::: SUPPLIED PASSAGE :::

Some simple STL doubts. 
Author Message
 Some simple STL doubts.

Hi all,
I am learning STL these days.
I have some doubts.Could someone please help me.
1. A class is defined as follows -
class U{
public:
unsigned long id;
U () : id (0) {}
U (unsigned long x) : id (x) {}

Quote:
};

In the main function -
vector<U> vector1, vector2(3);
Later in the program a stmt like this appears
assert ( vector2[0] == U () && vector2[1] == U() && vector2[2] == U ());
My question is that can a constructor be called explicitly like this. I
thought constructor is invoked only when an object is declared or through
new.
How does the above line work ?

2. Function objects.
How does a function object work?
E.g.
int mult (int x, int y) { return x*y;}

Main-
int x[5] = {2, 3, 4, 5, 6}
vector<int> vector1 (x, x+5);
int product = accumulate (vector1.begin (), vector1.end (), 1 , mult);
How does the mult function get the two parameters or what is the call
sequence?

Thanks in advance.



Sun, 16 Oct 2005 14:36:28 GMT  
 Some simple STL doubts.

Quote:

> I am learning STL these days.
> I have some doubts.Could someone please help me.

::: AVAILABLE DATA :::

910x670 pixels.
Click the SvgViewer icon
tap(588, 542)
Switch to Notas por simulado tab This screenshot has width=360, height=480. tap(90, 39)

:::

▶ _YOUR OBJECTIVE_:
Retype the stretch of the STL forum thread from "2. Function objects." through "Thanks in advance.". The lines are separate material, apart from the STL forum thread.

▶ _FINISHED TASK_:
2. Function objects.
How does a function object work?
E.g.
int mult (int x, int y) { return x*y;}

Main-
int x[5] = {2, 3, 4, 5, 6}
vector<int> vector1 (x, x+5);
int product = accumulate (vector1.begin (), vector1.end (), 1 , mult);
How does the mult function get the two parameters or what is the call
sequence?

Thanks in advance.